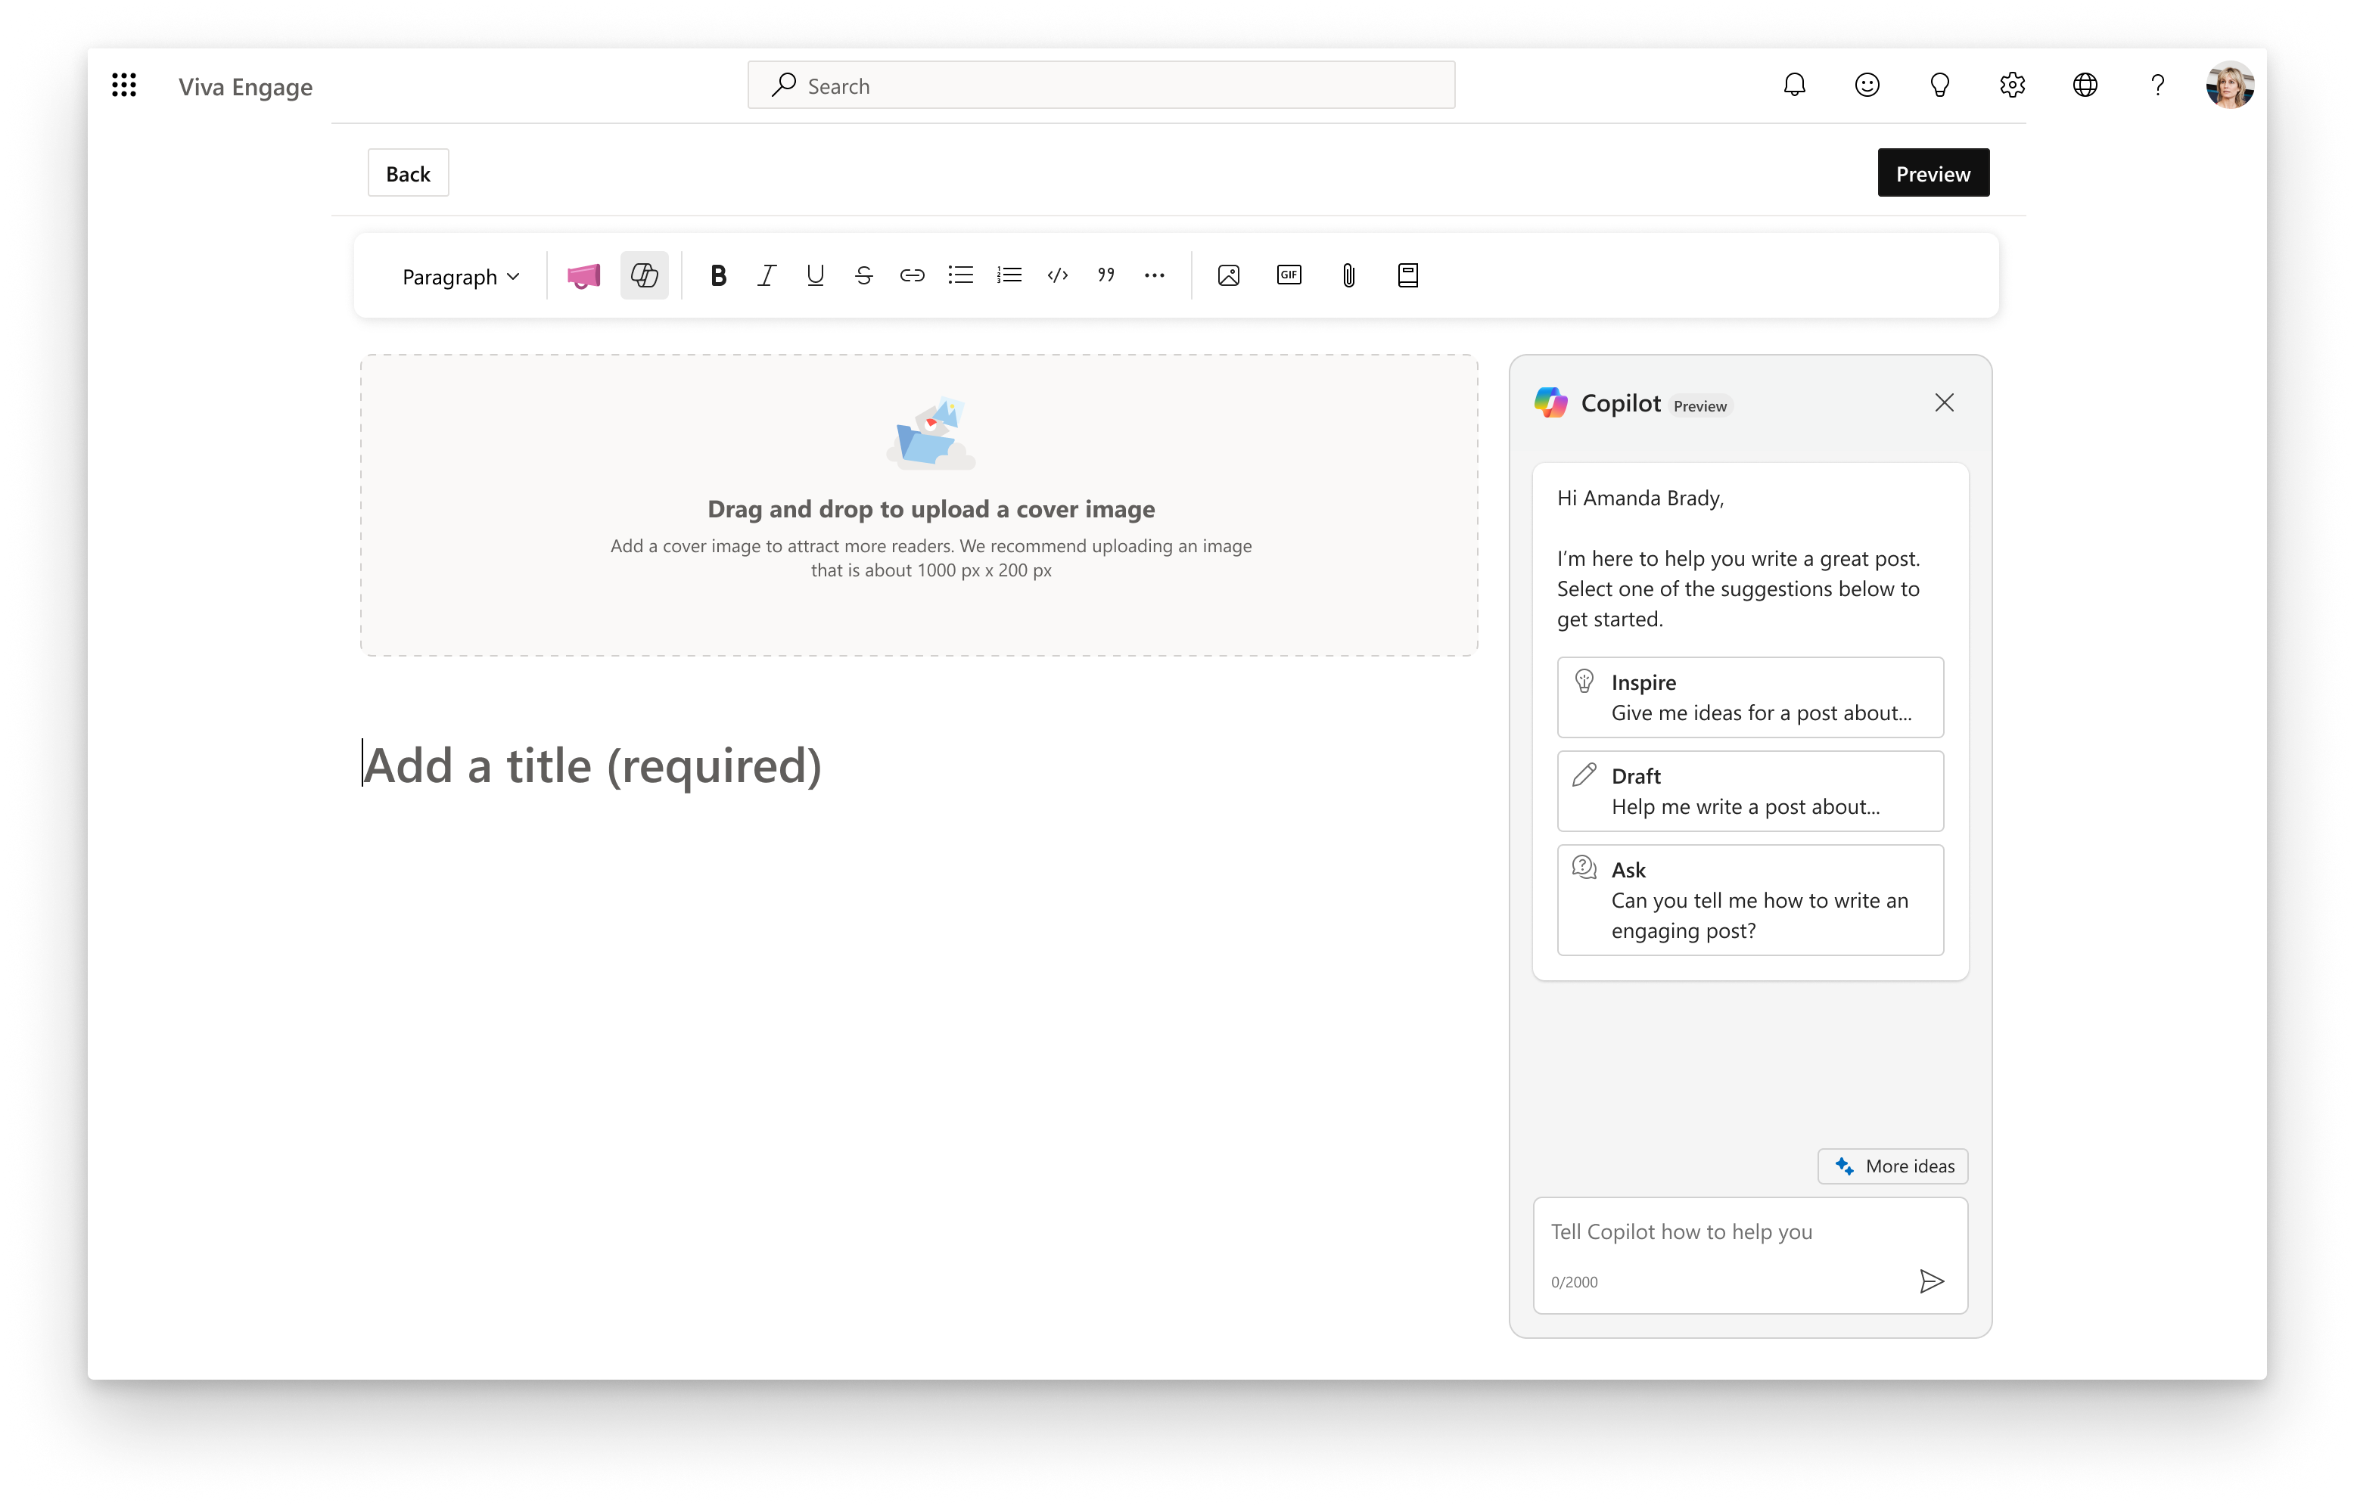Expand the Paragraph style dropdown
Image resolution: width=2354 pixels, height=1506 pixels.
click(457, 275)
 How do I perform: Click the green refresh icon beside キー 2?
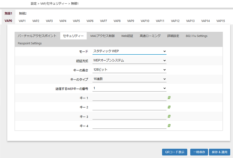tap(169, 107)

************

Exercise. Write the lines above as a numbered list, skipping any blank lines and leaving out the pictures.

Response.
1. Expand the Paragraph style dropdown
2. Image resolution: width=2354 pixels, height=1506 pixels.
3. click(457, 275)
4.  How do I perform: Click the green refresh icon beside キー 2?
5. tap(169, 107)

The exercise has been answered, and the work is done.